The Watsons were the first to finish their Corbett rounds as a couple; the next were Robin and the late Geraldine Howie on Canisp, 26 April 1986, then Frances and Munro Dunn on 26 June 1988, again on Beinn a'Chuallaich. (Frances Dunn, incidentally, is Robin Howie's twin sister.)
There is an account of the Watsons' last-Corbett day in the 1987 Grampian Club Bulletin, pp9-12, but I was interested in when and where people started their rounds, not just when and where they finished them. So I rang the Watsons' number and, after the usual explanations and pleasantries, asked Kathleen if she could recall when she had first reached the top of a Corbett. I expected considerable vagueness, or at least an interlude while diaries were rummaged through, but almost instantly the reply came back, "It was Ben Vrackie, I remember it well." And the date? Here a touch of vagueness did creep in, "I was just a girl, so it would have been in the mid-1920s: 1926, I think, or maybe 1928. No, almost certain it was 1926."
This made me laugh then and still does now. Dr Watson was in her mid-80s at this stage yet could recall a day from 70 years earlier with remarkable clarity. We talked a little about what Ben Vrackie was like in those days - no forestry plantations, dodgy roads (although the A9 would have been less of a racetrack), far fewer people on the hill and so on. Kathleen then shouted across the room to her hard-of-hearing husband and established that he had begun his Corbett career on Quinag in the almost-modern year of 1939. More than happy with this glut of information, I thanked them for their time and rang off.

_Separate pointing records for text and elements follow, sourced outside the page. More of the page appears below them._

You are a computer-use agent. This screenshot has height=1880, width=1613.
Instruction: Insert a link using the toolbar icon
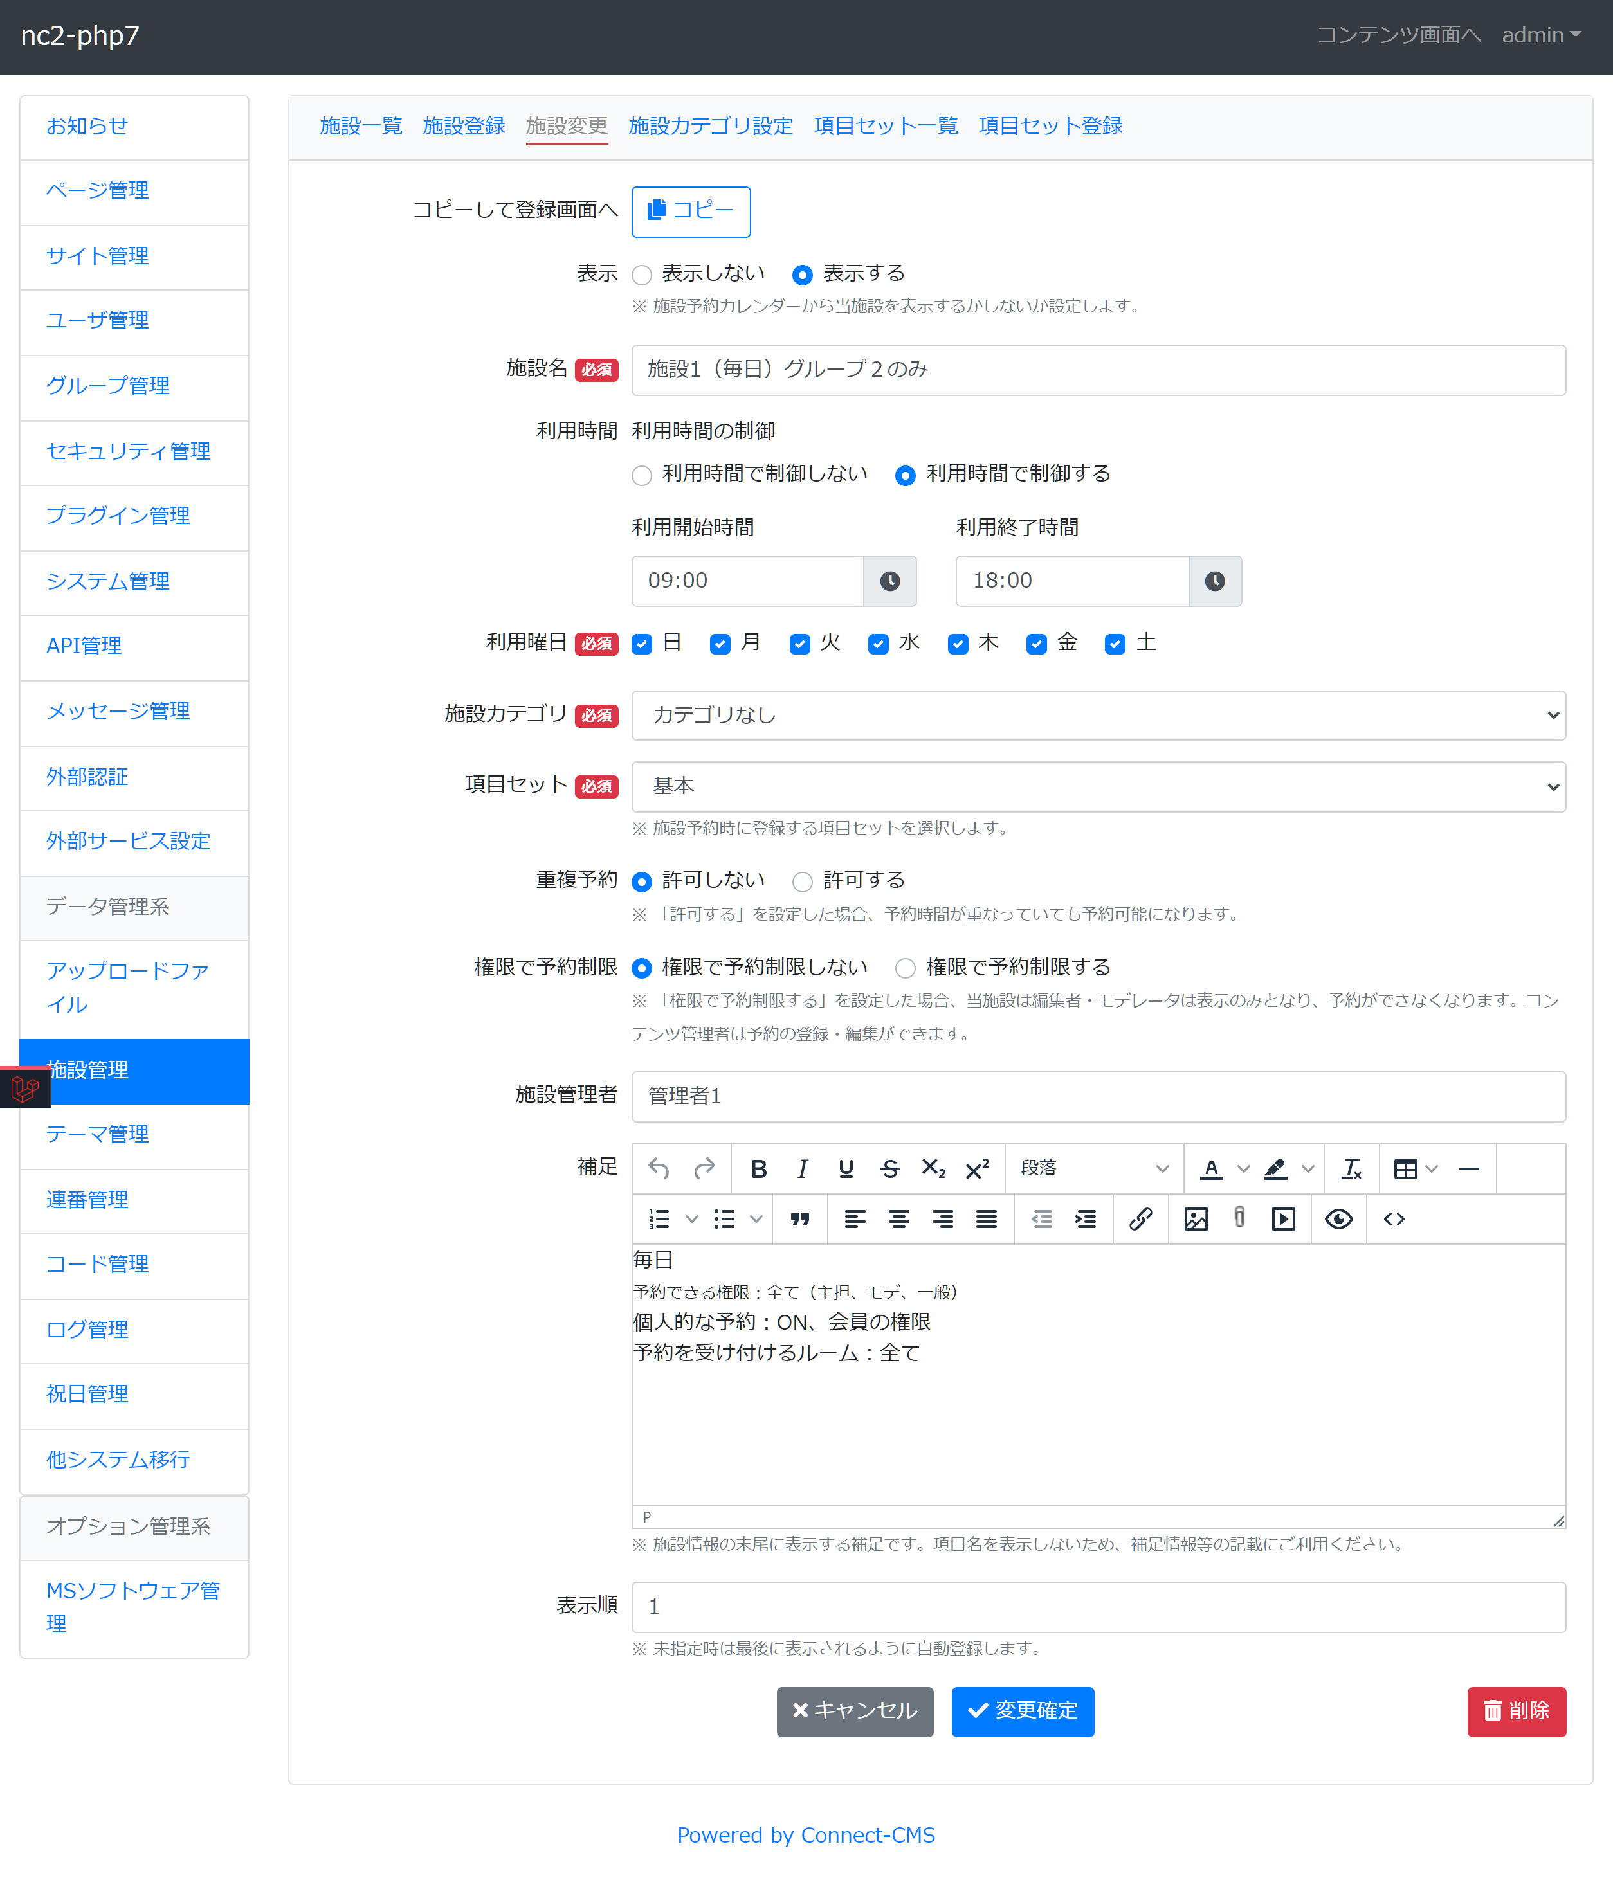[1140, 1219]
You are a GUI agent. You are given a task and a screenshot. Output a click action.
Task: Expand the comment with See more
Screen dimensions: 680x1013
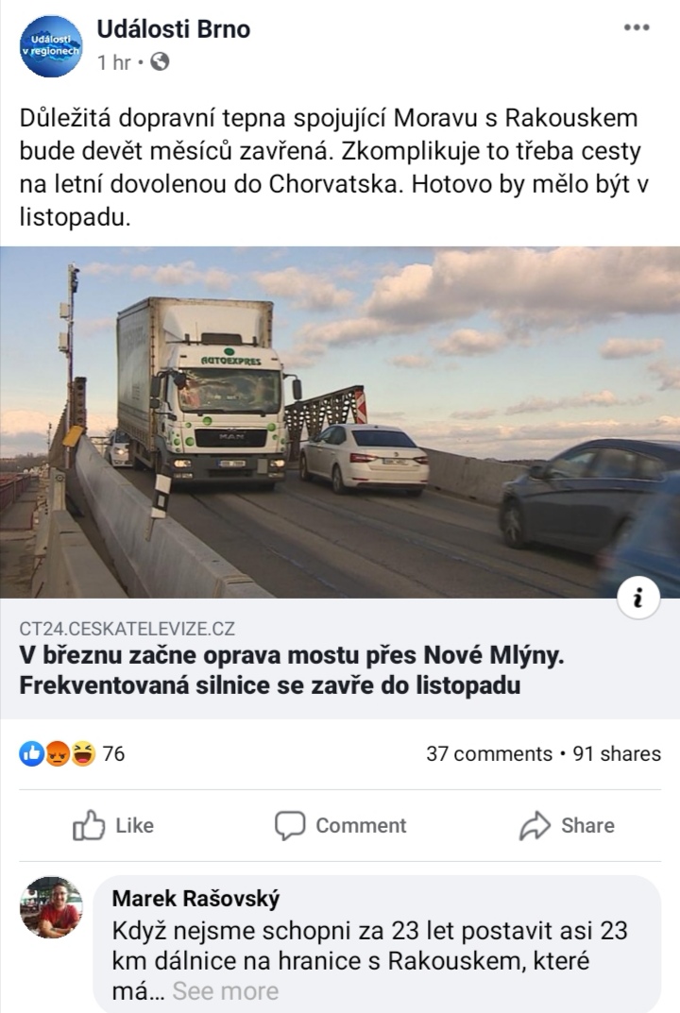pyautogui.click(x=226, y=991)
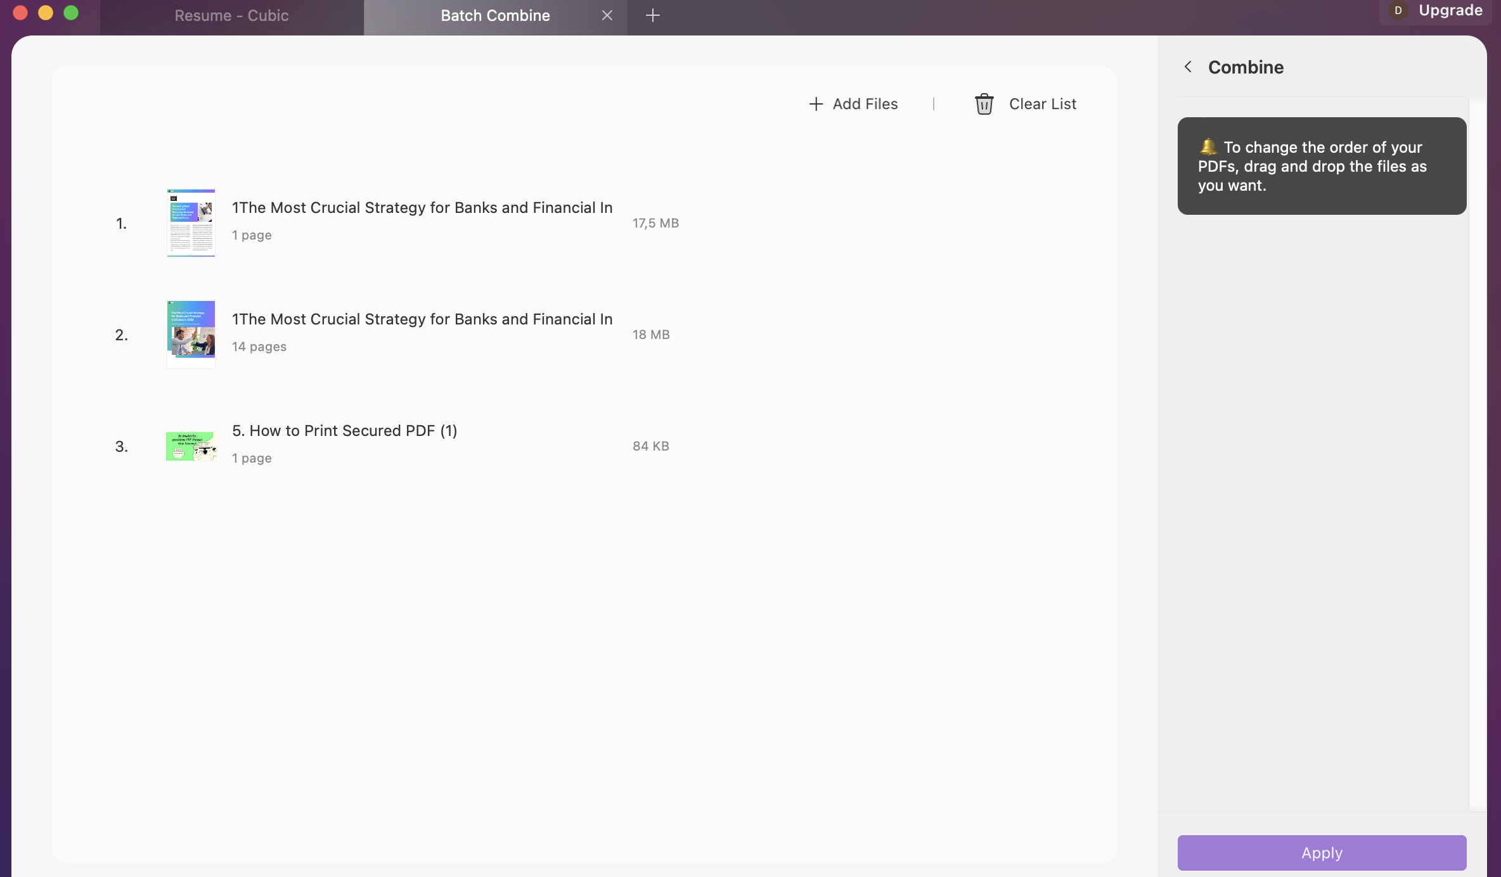Click the 17,5 MB file title
Screen dimensions: 1501x877
422,208
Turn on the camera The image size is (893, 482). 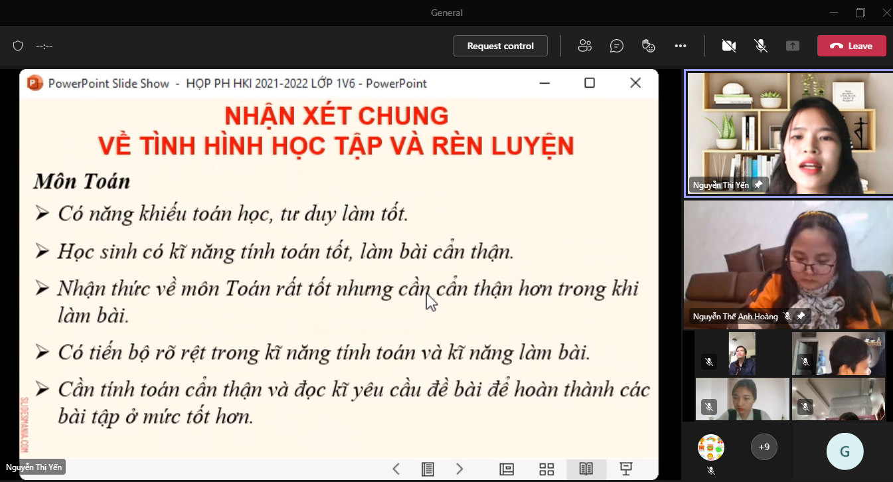point(728,46)
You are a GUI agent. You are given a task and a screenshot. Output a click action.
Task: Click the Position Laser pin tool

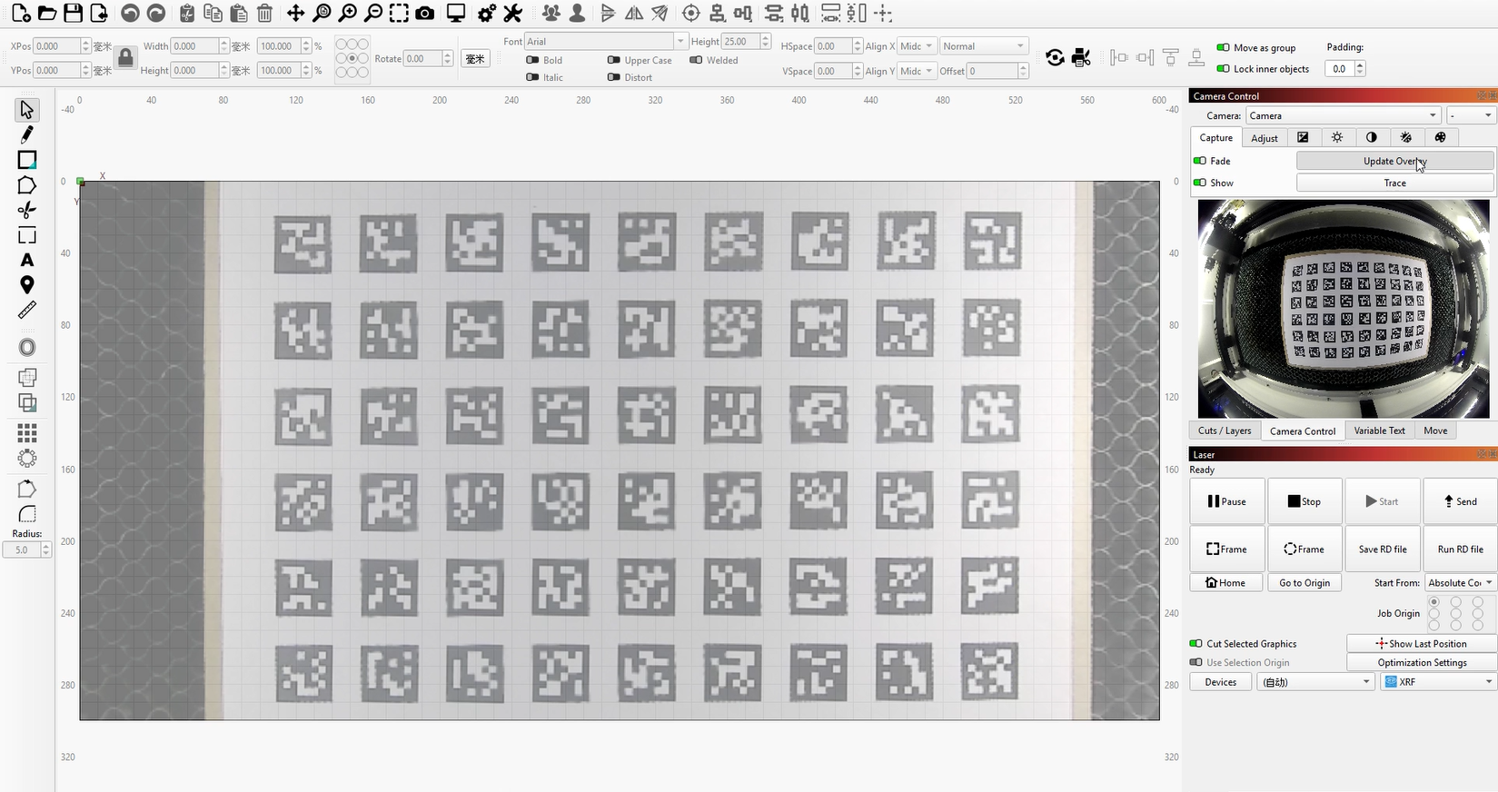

I never spoke with Kathleen Watson again. A plan was hatching for her to be one of the interviewees in an oral hill history radio series on which I'm currently working with a BBC producer, but we visited a few other old-timers first and once plans for a trip to Dundee were being discussed Kathleen was entering her final illness and it was too late.
She deserves to be remembered though, and remembered well. Others who really knew her, who knew of her life and work beyond the hills, will have good things to say. There will be reminiscences in the Grampian Club Bulletin, and the Dundee Courier will doubtless include a short piece. But Kathleen Watson merits recollection in the more mainstream hill outlets as well - the glossy magazines (which used to include more obituaries than they now do) and the Scottish Mountaineering Club Journal, which is the nearest thing Scottish hillgoing has to a journal of record but which has proved patchy in recording the passing of non-SMC members, especially women.
Bob Aitken - a man with both SMC and Grampian Club links - mailed me recently and spoke of Kathleen Watson's "brisk kindliness and consideration in helping the weaker brethren or folk in trouble" and of her having been "altogether an indomitable spirit". She was also very modest and self-effacing, as with many mighty-deed-doers of that generation but the stories and the memories will emerge over time. For now, there is merely gratitude for a life well lived, and sadness that another link with mid-20th century hillgoing has been lost. The names on Eric Maxwell's first-100 list are markedly thinning out - as, of course, time insists that they must.